Fish Tales and Film

Chinese mid-Autumn Festival – zhōng qiū jié - started with the fat full moon on 16th September in Pisces, and fire crackers on each corner, exploding. Then China eased into moon cake festoons and family rituals for the next three days.


Some stay at home, but many Chinese people like to travel, and many come to Shandong province in eastern China, where I have the great luck to live - at the far edge of town, by Jinshatan Golden Beach – to get the last of summertime and the still warm sea.

Jinshatan, 1935, courtesy of Mr Mountain-Shan

On the16th as the party opened, the waves were breaking madly, having eaten part of the fishing village up the road in one huge bite; gone. I went to film that night, and all that was left of the three small homes were baby pumpkins clinging to the sand and earth, their roots like tiny veined fingers burrowing down into the flimsy soil, as if they knew that, yes, their time was up too. Everything washed away, washed clean. Tomorrow the pumpkins will have gone too.




But the sea was warm on the 17th, and inviting. We all ran on the still hot sands, scaling Golden Beach, looking for our favourite spot, arms heavy with food hampers and frilled umbrellas.



I had to do it, I couldn’t help it.

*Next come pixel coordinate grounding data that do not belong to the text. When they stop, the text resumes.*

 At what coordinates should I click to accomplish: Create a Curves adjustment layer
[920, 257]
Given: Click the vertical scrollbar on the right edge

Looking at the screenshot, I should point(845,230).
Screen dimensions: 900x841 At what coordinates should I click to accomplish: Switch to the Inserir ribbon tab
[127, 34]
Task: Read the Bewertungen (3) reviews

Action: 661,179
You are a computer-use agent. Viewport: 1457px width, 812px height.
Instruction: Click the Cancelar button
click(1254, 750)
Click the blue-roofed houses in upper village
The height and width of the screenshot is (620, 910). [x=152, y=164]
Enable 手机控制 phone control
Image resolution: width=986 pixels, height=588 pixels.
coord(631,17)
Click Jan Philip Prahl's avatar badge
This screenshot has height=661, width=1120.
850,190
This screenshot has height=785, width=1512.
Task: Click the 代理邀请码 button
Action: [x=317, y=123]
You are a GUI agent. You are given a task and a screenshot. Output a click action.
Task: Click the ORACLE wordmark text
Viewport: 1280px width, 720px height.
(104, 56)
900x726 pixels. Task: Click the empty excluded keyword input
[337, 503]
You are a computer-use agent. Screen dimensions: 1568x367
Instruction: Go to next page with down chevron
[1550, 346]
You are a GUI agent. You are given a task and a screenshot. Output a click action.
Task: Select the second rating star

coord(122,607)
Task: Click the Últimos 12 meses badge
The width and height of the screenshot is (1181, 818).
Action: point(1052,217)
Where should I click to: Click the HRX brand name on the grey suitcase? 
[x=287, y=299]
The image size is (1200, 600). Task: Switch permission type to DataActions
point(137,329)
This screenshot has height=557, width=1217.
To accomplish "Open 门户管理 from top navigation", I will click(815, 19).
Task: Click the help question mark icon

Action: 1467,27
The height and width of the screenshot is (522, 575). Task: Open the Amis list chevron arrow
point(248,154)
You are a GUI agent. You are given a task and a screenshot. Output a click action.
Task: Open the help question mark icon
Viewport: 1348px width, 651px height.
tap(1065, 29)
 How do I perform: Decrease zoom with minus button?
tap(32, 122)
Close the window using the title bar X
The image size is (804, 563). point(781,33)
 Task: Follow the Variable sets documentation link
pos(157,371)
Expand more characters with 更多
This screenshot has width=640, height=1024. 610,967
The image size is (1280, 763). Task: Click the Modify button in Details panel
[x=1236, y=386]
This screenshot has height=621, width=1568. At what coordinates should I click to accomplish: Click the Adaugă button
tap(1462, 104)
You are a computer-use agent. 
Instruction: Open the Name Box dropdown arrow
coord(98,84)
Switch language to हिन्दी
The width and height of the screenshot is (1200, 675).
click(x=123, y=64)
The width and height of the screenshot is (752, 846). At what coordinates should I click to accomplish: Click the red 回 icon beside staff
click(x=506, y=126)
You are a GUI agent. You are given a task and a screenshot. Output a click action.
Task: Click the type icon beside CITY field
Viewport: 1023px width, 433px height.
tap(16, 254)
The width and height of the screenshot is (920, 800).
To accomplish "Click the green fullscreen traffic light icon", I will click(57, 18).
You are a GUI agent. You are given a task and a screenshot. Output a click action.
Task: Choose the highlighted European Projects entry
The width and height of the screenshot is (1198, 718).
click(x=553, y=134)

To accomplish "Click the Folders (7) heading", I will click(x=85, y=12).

I bought a huge rubber ring like the Chinese - the size of a child - and joined the riders bobbing like bouys in the water.

Bobbing along watching lovers curl around each other, cheek to cheek, fingers locked, bodies bound forever to eternity. I spy, not far off, new-mother-in-law watching from the shoreline, tapping gently the present and possible future against the ample heart which beats within her tiny frame.

There are the selfie gangs of youth, arrogant and tasseled, tattooed and modern, hip slim, sexual and casual.  Fisher-folk, and loners, solitary idlers, secret drinkers, happy businessmen letting their hair down, and women wearing clinging silk beach wear – eat your heart out Victoria Beckham - more like models ascending a catwalk, then sinking to our sea, discarding flimsy rhinestone sandals and delicately holding white lily flowers to the wind, to have their photos taken. Lily is the festive flower. The local toilet cleaners, armed with sprays and nets, stand admiring all of us, like kings and queens in front of their '4 star tourist toilets.' We grab, like greedy children, this last flush of summer, squeezing out the very last drop and lolling long till night falls.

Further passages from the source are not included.